§ EXTRAIT CHOISI
————
Des vignobles qui, à l’image du Priorat, du Douro ou de la Côte Rôtie, ne seraient plus ici que champs de hamacs colonisés par des lézards hagards si l’homme avait abdiqué.

Mais il ne l’a pas fait. Nous sommes en Roussillon, pays des Gauby, Roc des Anges, Clos des Fées, Puig-Parahy, Lafage, Mas Amiel, Cazes et autres Jean Gardiés. Des gens solides qui n’ont rien du gentleman farmer métrosexuel épilé-manucuré dont le rendement portefeuille va de pair avec celui du terroir.

Pays aussi de glorieux grenaches, de centenaires carignans et de ce mourvèdre de caractère, qui, sous des ensoleillements à rendre fou, s’échinent à forer ces schistes, argiles et calcaires décomposés pour mieux livrer des rendements de misère.

Bref, faut être sacrément « maso-schiste » pour sarcler une telle terre de Caïn !

Qu’est-ce qui pousse alors ces femmes et ces hommes à entretenir pour mieux magnifier ce coin de pays catalan adossé à l’Espagne ? J’avoue ne pas comprendre.

Mais j’avoue aussi être fasciné par ce paradoxe qui veut que blancs, rosés, rouges et moelleux locaux, loin de s’à-plat-ventrir sous l’oeil luisant de l’astre méridional, trouvent à rebondir sous l’impact direct de l’altitude de plantation et du caractère fortement minéral des sols.

Une alliance de fraîcheur « froide », de fruité découpé au silex et de tanins fins et « serrants », pour une tenue de bouche jamais avachie. Malgré un titre alcoométrique volumique conséquent. Un petit miracle, en somme.
————
§ DONNÉES RECUEILLIES
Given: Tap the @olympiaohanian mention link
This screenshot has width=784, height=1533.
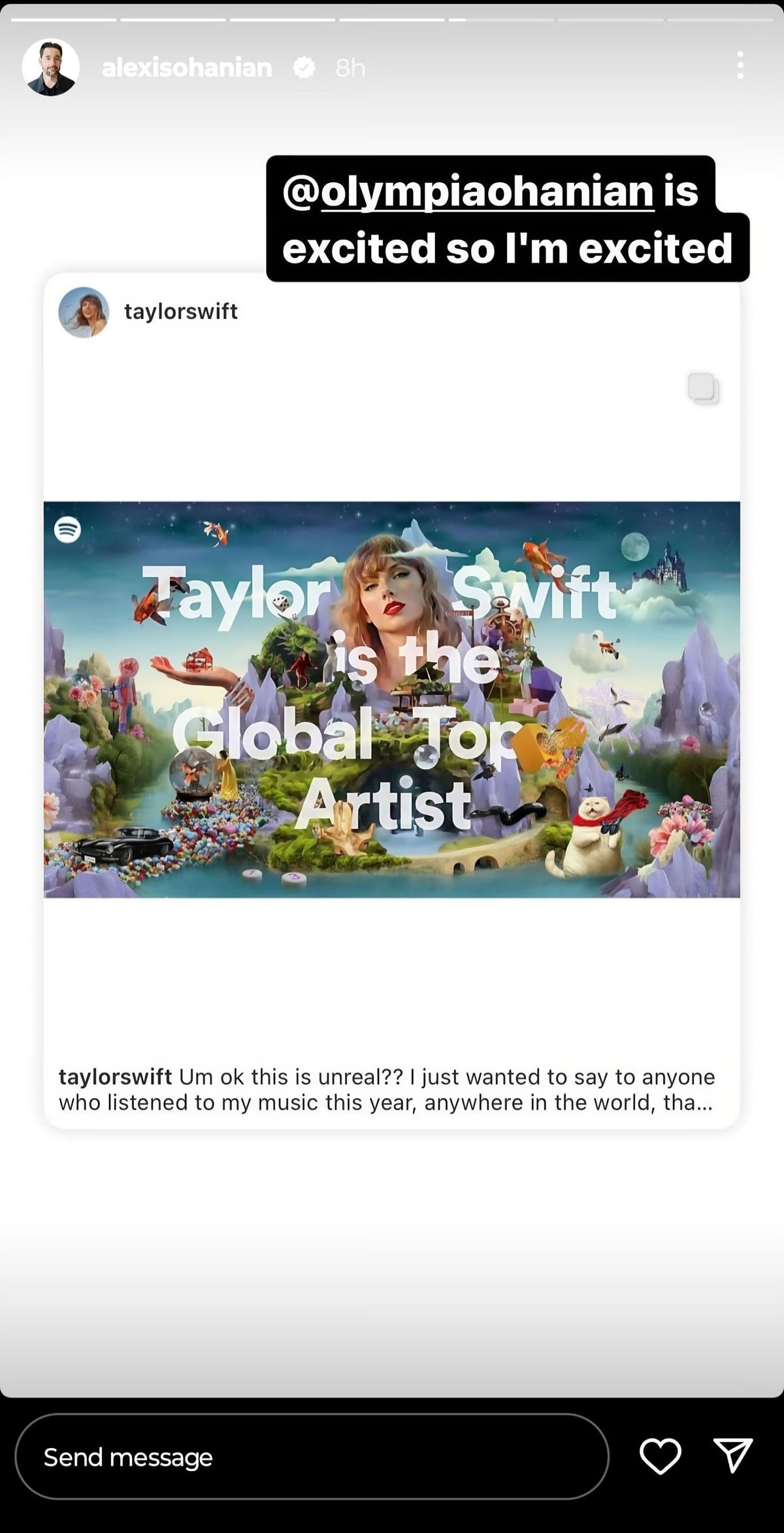Looking at the screenshot, I should tap(468, 191).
————
§ OBJECTIF DE LA TÂCHE
Recopiez, s'il vous plaît, le passage de l'extrait sur le Roussillon qui va de « Pays aussi de » jusqu'à « terre de Caïn ! » inclus. Ce matériel ne joue aucun rôle ici.

§ TÂCHE ACCOMPLIE
Pays aussi de glorieux grenaches, de centenaires carignans et de ce mourvèdre de caractère, qui, sous des ensoleillements à rendre fou, s’échinent à forer ces schistes, argiles et calcaires décomposés pour mieux livrer des rendements de misère.

Bref, faut être sacrément « maso-schiste » pour sarcler une telle terre de Caïn !